§ Work instructions
Show, from the entries below, every line in which "Toggle" appears.

** Opening Data excerpts block **

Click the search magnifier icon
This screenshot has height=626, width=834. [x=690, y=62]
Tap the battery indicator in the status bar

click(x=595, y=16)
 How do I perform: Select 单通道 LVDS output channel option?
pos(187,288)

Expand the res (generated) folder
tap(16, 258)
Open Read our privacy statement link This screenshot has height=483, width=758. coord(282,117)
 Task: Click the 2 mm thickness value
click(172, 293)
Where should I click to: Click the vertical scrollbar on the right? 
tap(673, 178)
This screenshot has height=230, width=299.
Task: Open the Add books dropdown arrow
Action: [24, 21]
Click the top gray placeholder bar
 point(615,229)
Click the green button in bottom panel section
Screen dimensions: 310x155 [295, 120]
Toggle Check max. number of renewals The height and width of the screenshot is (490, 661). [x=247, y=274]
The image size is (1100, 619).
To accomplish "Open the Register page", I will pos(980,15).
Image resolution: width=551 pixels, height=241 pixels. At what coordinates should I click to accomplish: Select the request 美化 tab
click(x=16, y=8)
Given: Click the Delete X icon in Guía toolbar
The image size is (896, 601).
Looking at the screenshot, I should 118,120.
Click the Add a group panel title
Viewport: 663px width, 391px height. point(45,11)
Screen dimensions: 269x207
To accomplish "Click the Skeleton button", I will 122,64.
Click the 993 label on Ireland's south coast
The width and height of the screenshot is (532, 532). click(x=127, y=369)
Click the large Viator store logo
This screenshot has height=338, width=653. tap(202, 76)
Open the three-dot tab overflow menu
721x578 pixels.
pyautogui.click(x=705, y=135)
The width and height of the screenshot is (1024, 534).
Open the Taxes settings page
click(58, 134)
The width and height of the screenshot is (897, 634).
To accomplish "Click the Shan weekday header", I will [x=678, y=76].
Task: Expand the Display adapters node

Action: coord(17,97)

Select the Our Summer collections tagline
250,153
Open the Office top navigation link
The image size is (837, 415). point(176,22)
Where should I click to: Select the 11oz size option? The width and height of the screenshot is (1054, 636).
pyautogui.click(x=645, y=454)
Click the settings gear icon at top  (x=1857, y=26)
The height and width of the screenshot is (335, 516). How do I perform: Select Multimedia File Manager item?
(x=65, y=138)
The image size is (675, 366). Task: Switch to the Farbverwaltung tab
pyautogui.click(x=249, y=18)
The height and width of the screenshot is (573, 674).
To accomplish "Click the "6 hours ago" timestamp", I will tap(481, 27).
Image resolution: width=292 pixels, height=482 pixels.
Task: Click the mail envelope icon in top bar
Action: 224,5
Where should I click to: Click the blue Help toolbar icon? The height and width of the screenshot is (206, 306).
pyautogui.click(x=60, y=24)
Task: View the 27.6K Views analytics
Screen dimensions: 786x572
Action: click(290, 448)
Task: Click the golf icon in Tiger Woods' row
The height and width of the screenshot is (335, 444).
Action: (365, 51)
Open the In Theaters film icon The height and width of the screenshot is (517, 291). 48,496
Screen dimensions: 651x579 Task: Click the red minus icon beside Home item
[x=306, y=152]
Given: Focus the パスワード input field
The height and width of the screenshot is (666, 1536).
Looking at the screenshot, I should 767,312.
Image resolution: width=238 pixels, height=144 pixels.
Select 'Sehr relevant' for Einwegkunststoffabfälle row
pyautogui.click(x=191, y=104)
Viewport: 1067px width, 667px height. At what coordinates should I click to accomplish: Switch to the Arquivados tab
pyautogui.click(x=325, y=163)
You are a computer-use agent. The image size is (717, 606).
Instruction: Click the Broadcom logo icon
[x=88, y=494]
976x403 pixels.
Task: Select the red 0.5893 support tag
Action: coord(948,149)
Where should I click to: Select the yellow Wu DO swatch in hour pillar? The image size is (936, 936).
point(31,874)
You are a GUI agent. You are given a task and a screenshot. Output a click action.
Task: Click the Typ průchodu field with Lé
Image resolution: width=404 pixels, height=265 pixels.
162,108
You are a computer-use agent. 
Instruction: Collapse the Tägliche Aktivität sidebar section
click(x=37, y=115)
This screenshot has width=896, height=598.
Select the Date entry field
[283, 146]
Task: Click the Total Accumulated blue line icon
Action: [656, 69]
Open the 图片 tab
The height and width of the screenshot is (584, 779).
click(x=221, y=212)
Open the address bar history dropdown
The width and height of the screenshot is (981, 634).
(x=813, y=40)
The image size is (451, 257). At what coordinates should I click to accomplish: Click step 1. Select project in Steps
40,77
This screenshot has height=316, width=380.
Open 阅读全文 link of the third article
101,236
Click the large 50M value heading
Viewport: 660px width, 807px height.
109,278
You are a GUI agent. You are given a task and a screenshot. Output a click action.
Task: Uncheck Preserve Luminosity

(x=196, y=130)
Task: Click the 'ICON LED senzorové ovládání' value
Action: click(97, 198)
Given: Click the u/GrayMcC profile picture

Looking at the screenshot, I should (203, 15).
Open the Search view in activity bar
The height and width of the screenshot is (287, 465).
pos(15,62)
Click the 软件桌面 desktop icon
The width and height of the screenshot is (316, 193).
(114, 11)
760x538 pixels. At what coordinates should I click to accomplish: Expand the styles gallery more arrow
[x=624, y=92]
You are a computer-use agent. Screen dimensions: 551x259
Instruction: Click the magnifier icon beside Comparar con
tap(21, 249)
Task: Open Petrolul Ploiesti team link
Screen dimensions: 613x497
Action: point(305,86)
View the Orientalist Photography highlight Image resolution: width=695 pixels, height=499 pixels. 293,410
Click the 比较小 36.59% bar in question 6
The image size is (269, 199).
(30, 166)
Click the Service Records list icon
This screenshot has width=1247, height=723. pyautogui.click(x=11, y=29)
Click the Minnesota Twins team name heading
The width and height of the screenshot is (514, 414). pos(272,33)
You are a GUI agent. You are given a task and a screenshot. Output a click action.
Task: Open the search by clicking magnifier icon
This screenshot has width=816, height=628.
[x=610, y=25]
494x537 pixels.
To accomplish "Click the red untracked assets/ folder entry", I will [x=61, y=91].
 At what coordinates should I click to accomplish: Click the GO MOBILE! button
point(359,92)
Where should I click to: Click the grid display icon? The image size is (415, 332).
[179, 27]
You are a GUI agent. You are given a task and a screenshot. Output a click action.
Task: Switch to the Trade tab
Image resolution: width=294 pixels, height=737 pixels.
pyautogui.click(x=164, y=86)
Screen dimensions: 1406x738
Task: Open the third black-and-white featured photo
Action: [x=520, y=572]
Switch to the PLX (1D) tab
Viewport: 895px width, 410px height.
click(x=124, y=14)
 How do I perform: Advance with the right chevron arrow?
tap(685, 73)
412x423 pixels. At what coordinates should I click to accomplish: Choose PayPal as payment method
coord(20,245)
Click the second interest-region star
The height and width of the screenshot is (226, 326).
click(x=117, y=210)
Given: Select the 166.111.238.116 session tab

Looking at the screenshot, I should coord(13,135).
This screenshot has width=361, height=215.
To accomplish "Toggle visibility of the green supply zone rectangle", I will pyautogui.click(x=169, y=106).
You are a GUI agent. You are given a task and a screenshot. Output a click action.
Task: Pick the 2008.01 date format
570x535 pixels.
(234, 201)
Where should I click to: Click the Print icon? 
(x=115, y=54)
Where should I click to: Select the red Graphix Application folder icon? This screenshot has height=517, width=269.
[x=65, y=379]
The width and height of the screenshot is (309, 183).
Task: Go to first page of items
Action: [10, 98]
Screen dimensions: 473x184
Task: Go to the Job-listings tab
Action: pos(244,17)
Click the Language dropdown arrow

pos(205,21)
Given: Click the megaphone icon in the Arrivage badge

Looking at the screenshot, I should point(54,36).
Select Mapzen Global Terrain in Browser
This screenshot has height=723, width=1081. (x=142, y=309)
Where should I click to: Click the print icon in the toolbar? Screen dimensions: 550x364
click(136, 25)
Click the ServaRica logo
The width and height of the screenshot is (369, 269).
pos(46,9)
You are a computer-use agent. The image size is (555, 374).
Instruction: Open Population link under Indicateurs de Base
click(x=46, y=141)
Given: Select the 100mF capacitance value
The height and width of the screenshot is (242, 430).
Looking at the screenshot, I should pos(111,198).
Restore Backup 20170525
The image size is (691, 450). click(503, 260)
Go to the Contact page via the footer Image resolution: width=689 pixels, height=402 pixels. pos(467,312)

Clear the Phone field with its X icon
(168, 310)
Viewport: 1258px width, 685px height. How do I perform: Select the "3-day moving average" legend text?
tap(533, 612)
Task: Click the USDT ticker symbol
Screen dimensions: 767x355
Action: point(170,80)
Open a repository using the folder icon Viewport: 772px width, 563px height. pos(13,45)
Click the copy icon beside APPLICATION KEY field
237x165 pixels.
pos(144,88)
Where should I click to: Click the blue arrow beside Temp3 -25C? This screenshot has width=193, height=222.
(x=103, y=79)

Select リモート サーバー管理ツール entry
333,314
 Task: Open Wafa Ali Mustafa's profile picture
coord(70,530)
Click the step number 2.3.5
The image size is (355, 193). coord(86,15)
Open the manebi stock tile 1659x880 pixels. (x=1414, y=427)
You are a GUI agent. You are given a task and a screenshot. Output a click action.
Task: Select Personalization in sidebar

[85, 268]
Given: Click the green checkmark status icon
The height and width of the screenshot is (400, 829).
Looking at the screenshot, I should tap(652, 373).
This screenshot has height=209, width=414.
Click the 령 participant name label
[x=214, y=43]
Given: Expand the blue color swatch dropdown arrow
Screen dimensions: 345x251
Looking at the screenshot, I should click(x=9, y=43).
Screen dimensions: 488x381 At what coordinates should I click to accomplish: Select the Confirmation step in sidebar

** Closing Data excerpts block **

§ Solution to the problem
Toggle Check max. number of renewals The height and width of the screenshot is (490, 661). [x=247, y=274]
To accomplish "Toggle visibility of the green supply zone rectangle", I will pyautogui.click(x=169, y=106).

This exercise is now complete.